I will try to describe what I feel but I know I will get it wrong.  In the Bible study a couple of verses are read then people start to share about that verse.  I sense I'm at a puppet show where the characters on stage are not real but the real operators are behind the curtain.  First of all, the speaker shares a short speech and then another shares a short speech. Several of the group are big talkers. But the 'speeches" are so stereotypical evangelical that I know exactly the words the person is going to say before their mouths open.  It appears to me that each person (working the puppet) is trying to give the illusion that God is great but what they are really want to communicate is that they, the person behind the curtain, is great.  Each one seems to be desperate to unveil their great spiritual attributes. I also sense a desperate effort to conform to evangelical mores of speech, which of course is trying to say that God is great. No one can argue with that so that seals the deal on the comment.  This is exactly why a ISIL fighter screams "God is Great" when he fires a mortar into a school.  Who can argue with him about his moral actions. Of course we can but not his peers because he punctuates his actions with the undeniable statement.

So here is an example.  A verse is read that says that there should be no immoral deeds among you and then there is a pause.

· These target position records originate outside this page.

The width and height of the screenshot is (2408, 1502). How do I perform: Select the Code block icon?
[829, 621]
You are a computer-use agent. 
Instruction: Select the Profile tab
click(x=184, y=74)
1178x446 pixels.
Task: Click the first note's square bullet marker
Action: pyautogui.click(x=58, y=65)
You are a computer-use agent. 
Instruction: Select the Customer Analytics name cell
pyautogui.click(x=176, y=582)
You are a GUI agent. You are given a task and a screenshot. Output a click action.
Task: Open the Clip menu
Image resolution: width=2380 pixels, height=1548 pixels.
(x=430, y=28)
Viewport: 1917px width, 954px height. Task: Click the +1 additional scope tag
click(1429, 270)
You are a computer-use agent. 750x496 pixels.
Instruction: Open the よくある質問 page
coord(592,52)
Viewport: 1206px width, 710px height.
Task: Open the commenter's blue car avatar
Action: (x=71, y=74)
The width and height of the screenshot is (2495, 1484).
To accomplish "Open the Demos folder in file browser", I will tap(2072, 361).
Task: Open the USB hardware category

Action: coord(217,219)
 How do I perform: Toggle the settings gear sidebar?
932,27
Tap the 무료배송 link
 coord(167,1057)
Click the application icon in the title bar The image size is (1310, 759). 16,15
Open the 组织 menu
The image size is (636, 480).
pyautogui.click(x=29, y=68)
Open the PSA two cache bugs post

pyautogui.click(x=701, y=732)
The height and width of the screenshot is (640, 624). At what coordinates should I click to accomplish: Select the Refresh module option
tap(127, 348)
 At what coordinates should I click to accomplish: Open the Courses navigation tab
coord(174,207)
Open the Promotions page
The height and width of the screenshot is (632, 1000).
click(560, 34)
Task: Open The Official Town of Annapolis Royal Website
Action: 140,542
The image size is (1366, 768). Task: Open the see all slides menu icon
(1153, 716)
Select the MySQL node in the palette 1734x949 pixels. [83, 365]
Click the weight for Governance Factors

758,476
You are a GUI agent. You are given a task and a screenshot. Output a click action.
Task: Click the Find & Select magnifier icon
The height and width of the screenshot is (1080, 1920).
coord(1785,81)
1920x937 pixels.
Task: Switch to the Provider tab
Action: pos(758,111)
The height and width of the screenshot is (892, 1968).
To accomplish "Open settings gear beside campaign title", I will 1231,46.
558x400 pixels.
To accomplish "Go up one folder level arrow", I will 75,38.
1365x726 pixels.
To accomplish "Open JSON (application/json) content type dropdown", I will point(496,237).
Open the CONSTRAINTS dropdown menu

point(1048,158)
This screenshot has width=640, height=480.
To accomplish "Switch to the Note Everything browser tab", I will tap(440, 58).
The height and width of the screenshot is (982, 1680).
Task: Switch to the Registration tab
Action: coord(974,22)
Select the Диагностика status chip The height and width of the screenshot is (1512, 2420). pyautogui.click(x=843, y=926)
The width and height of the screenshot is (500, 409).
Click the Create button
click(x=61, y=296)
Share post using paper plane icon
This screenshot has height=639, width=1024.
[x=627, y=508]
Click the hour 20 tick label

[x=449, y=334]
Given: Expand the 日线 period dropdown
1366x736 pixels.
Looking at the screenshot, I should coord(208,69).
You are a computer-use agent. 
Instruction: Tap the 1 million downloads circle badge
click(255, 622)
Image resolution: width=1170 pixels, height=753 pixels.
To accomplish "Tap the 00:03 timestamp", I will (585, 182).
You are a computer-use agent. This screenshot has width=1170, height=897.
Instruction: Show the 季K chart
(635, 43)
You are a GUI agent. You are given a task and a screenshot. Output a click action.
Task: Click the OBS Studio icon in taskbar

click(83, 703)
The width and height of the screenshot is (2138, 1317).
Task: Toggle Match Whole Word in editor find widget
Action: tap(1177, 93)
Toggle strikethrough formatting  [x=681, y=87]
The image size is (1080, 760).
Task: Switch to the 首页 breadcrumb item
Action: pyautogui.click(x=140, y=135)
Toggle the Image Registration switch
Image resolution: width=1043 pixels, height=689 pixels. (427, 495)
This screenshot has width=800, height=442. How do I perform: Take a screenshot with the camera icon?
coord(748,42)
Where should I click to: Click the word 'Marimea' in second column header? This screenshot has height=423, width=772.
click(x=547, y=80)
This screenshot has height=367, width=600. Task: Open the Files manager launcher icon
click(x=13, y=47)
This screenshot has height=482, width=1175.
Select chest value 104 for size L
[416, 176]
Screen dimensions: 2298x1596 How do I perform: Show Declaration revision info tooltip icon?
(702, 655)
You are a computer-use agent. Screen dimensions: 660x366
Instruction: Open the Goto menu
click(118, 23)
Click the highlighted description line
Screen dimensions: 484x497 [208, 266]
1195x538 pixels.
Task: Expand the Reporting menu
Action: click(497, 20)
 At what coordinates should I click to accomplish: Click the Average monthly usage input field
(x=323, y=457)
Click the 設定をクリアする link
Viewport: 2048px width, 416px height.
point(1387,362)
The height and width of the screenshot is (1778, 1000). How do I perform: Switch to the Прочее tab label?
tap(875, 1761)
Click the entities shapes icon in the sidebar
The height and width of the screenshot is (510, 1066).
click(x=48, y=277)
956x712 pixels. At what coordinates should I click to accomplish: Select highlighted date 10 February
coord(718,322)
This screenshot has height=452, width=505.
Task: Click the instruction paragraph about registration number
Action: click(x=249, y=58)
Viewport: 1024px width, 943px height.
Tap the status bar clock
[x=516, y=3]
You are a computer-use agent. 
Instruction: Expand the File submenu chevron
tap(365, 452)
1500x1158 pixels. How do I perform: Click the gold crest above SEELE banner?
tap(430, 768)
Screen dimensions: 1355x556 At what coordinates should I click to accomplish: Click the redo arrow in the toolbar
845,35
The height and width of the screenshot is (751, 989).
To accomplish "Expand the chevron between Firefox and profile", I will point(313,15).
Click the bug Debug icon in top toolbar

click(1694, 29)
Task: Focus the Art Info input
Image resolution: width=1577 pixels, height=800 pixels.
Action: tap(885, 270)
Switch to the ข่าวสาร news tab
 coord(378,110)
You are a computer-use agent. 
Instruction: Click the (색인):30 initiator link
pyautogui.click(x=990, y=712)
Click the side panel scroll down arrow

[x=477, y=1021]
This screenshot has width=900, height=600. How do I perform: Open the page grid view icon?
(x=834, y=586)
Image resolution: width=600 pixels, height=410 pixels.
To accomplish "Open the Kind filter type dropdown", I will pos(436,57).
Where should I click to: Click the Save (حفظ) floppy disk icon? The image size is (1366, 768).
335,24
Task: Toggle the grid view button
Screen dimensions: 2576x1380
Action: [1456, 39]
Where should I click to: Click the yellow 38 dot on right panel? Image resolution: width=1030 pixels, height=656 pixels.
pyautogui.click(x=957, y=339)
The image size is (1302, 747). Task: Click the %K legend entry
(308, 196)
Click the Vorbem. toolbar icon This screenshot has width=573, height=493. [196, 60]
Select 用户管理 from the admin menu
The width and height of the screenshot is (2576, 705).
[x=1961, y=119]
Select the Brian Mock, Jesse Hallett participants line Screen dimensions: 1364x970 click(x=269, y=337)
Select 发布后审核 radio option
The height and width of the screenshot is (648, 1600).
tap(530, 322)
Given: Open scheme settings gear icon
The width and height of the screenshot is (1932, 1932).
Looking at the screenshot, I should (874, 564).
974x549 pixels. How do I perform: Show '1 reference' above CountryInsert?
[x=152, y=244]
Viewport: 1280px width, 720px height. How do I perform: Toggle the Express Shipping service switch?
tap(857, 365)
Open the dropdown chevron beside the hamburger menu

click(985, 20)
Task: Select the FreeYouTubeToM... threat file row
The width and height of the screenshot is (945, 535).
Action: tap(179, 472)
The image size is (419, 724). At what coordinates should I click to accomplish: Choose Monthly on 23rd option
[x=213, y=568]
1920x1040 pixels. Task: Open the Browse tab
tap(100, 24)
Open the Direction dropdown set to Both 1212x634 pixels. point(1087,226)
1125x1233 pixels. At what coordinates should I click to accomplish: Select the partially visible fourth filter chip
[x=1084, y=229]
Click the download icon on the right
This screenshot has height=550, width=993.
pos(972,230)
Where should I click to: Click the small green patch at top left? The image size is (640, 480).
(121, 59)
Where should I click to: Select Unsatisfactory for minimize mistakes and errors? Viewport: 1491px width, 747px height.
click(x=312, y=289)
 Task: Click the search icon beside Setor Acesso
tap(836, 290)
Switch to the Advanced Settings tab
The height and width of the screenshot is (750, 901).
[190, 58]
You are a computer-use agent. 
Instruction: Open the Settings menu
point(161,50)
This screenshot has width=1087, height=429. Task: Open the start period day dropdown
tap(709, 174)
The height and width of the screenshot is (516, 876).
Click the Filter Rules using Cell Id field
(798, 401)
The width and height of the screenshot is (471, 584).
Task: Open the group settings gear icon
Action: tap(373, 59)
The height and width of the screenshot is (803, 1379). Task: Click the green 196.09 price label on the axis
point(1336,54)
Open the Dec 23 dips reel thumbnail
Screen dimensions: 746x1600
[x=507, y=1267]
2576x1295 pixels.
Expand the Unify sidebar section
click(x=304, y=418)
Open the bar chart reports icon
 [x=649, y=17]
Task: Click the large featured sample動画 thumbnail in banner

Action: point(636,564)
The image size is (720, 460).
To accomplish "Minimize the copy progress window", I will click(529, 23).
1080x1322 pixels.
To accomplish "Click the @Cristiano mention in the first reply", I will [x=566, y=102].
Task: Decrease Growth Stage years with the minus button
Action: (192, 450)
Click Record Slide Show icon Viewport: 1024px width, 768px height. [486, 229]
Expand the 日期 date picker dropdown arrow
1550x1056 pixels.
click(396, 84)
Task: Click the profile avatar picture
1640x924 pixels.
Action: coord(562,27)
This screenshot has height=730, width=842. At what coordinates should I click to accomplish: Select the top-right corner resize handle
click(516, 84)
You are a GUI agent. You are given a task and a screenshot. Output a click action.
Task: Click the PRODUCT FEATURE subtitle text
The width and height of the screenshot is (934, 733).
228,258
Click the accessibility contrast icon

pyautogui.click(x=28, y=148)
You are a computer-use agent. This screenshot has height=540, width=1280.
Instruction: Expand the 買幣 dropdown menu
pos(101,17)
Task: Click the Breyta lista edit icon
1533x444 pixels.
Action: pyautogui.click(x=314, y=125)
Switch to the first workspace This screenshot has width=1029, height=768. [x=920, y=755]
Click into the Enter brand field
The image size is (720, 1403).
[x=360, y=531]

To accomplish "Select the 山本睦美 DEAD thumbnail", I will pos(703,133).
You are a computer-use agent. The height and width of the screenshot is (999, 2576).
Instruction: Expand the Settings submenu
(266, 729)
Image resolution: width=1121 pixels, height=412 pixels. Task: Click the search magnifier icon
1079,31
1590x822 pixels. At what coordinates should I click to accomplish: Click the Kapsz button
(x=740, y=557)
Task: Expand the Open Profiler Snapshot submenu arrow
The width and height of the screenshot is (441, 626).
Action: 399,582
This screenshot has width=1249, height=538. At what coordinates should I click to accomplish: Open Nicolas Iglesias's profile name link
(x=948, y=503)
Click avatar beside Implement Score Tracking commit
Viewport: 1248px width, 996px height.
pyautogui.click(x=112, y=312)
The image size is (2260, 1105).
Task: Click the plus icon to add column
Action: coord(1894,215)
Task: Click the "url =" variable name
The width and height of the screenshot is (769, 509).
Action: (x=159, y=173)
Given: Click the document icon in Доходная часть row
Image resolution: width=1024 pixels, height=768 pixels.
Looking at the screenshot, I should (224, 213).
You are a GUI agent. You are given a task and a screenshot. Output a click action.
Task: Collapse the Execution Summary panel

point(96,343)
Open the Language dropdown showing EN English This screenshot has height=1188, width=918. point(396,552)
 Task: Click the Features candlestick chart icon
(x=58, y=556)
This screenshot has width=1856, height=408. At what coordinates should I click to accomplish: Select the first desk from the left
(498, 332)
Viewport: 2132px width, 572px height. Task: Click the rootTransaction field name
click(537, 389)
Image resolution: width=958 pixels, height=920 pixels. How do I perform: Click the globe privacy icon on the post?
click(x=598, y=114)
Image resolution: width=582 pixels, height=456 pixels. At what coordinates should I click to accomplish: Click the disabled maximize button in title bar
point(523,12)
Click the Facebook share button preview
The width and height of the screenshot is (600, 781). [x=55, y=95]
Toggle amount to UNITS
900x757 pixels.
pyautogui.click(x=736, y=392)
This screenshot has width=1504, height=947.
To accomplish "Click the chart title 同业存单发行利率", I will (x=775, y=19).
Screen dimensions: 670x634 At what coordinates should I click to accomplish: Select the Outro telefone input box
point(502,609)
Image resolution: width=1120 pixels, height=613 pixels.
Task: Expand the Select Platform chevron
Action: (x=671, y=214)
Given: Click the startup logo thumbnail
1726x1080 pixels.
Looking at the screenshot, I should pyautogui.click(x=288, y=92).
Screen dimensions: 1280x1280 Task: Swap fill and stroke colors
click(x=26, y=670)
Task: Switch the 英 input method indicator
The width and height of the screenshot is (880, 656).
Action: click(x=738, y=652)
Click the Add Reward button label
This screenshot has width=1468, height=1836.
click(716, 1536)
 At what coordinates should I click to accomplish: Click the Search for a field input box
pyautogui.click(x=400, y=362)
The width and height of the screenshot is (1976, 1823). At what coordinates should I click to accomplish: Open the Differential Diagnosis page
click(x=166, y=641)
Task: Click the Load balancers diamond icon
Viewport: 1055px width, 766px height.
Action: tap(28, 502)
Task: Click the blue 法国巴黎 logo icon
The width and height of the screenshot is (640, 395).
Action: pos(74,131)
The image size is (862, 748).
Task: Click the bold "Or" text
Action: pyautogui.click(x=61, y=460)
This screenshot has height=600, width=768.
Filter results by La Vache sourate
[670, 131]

The first person tells a story about how people around them at work were cursing and using God's name in vain and how that grieved them so much because they (the speaker) have such heart for God. But then, over time, that person (who was "swearing") saw how the (speaker) was reacting to difficulties, by praying and not cursing God so they eventually stopped swearing.  They even invited that swearer to church.

Then the next person adds another long story along the same lines that communicates that they were a saint and the nasty non-Christians around them were bad people. But they always smile and then say at the end, "God is great isn't he?"  Which of course the whole group smiles and gives them positive reinforcement that what they just said was wonderful. Then there is the constant suggestion of supernatural miracles around them . . . puny stuff . . . not real miracles, as if we need miracles.

I, at that time, feel like my head is about to cave in from lack of content.

Again, these are good people but are only following the norms of evangelical "Bible study."

I finally spoke up when I kept hearing that we Christians have our act together because, unlike the evil non-Christians, we study the Bible, which purifies us.  I said that this concept of "godliness" is a myth because we, in my old days, studied the Bible non-stop and thought we were the most godly people on the planet . . . but then did awful things to one another, hateful things.  My comment was met with stares.  I forgot to end it with a big smile and say, "God is great isn't he?"

So, I don't know what we are going to do.  If there was a silver lining to this, it was on the way home in the car.  My wife, who previously wouldn't have seen a problem with such a "discussion" commented that the discussion made her feel physically ill and totally unsatisfying. I think I've rubbed off on her over these years.

But I'm not sure where this leaves us. Do we sit week after week tolerating the "God did this miracle and that miracle and I'm such a good Christian" talk just so we can have friends?  Is the trade off worth it?  My thoughts are trying to create a new small group.  I just don't know how many people I could find in the Church (a very good church in comparison) that has not drank from the Kool Aid bowl.  I just don't know. Being a Christian who is no longer an evangelical is a lonely place without an address.